My first few days of teaching went flawlessly, which caused my anxiety to cease. As I wrap up my first month of teaching, I can honestly say that I have not only loved every minute in the class, but teaching has given me the strength I’ve needed to make significant progress on my thesis and open dialogue with a number of PhD programs. I didn’t think I could be any more blessed!
But I was wrong again.
One thing I didn’t expect to get out of teaching is forging so many connections on an interpersonal level. I mean, I have a class of 45 students, so I figured it would be a long time before I got to know any of them very well, if I even did at all. But that couldn’t be further from the truth. After the first few classes, I already felt like I knew my students fairly well and I wanted to get to know them even better. I found myself coming home from school, not telling Summer about what I learned from my grad courses, but instead what I learned about my students. I began to develop this love and admiration for each and every one of them.

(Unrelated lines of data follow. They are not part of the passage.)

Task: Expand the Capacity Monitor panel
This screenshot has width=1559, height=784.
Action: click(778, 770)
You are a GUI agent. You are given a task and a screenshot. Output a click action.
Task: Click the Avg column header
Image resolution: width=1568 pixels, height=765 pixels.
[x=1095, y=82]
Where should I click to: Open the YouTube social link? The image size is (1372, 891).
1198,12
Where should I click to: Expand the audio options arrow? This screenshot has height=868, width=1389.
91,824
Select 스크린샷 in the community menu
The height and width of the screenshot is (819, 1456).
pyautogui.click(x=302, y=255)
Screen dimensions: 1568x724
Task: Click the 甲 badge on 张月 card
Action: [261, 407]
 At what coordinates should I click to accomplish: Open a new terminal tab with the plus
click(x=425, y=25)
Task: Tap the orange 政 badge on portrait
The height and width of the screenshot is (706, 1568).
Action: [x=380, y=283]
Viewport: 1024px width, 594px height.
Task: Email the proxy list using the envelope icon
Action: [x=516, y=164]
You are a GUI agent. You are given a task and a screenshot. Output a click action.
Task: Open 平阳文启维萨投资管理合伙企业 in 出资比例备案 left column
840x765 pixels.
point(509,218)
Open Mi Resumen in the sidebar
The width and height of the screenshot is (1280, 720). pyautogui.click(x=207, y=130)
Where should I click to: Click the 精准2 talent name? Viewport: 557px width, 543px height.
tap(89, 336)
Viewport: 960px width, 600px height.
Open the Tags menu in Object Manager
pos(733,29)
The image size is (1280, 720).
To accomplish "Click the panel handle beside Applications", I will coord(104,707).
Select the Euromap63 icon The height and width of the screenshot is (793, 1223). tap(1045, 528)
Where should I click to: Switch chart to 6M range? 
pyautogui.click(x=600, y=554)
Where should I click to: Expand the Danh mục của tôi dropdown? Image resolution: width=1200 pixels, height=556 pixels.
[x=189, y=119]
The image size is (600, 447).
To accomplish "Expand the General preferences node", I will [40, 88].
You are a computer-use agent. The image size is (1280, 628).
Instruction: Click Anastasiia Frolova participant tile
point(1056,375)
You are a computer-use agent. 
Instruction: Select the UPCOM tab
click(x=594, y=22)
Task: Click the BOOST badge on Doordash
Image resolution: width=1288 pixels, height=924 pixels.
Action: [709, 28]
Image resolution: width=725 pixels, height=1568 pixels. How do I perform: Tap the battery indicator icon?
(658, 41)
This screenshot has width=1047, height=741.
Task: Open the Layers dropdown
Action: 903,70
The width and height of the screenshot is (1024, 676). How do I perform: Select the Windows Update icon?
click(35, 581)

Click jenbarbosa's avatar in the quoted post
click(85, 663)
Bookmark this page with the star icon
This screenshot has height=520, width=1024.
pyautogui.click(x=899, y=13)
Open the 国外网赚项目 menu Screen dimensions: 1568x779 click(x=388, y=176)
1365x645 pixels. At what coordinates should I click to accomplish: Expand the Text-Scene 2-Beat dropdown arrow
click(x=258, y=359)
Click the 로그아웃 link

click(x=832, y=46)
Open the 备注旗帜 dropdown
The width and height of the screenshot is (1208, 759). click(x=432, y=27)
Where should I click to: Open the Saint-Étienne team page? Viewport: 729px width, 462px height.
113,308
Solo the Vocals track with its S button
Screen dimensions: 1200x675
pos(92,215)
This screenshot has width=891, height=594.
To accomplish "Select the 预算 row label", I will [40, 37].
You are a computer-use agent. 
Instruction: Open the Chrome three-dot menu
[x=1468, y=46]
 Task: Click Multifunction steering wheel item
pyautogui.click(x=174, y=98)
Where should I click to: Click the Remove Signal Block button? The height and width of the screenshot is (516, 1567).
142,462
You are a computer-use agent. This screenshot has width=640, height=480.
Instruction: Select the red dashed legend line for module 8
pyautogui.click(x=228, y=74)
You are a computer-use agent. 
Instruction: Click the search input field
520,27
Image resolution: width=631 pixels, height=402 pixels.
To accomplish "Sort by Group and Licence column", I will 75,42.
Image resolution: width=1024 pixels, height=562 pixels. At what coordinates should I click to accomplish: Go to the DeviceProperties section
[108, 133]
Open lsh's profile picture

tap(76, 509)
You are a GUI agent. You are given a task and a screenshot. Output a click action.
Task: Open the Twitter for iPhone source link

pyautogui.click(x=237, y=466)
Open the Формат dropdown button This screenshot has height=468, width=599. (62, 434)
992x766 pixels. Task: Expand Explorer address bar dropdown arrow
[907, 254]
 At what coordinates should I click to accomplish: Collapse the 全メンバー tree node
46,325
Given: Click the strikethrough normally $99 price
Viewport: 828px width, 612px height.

Maybe it’s because I’m a married-with-two-kids grad student, but I haven’t really made a lot of close friends here at SUU. I had big Cal, but he just graduated. I also had my boss, Kyle, but he just got married. So basically, when most of my classmates are going out to socialize, study, drink, party, or whatever it is they do, I would much rather be at home with my girls. Don’t get me wrong, I’m definitely not ashamed of this. 100 times out of 100, I would choose spending time with my family over anything else. But it also never hurts to expand your social life beyond watching Mickey Mouse Club House with your two-year-old.
And that is the surprise that teaching has given me. I look at every single one of my students as a friend. I care for them all and want them to succeed. I wish I had little brothers to marry every single one of the girls because they are all so sweet and amazing. And most of the guys are the type I would be hanging out with if I didn’t have a family (although I would only find one or two of them suitable to court my hypothetical little sisters).
There is nothing like reading their papers and seeing them succeed. They are all so much smarter than I was as a freshman, and I get a feeling that there are more than a few who are smarter than I am right now.
My number one goal in teaching this class was that my students would enjoy studying Interpersonal Communications as much as I did as an undergrad. I don’t know if they all really are enjoying it, but I don’t think I’m totally failing either. Due to the wonders of social media, I have seen them post things about loving school and doing well on assignments from my class…I even talked with a student’s mom on Facebook! With the exceptions of being a father and serving a mission, I have never done anything more intrinsically rewarding than teaching these students.
So, I guess the purpose of all this was to just say thank you to all my students. Even though I’m only a few years older than them and they treat me like I’m 40, they still have inspired me in ways I could never repay.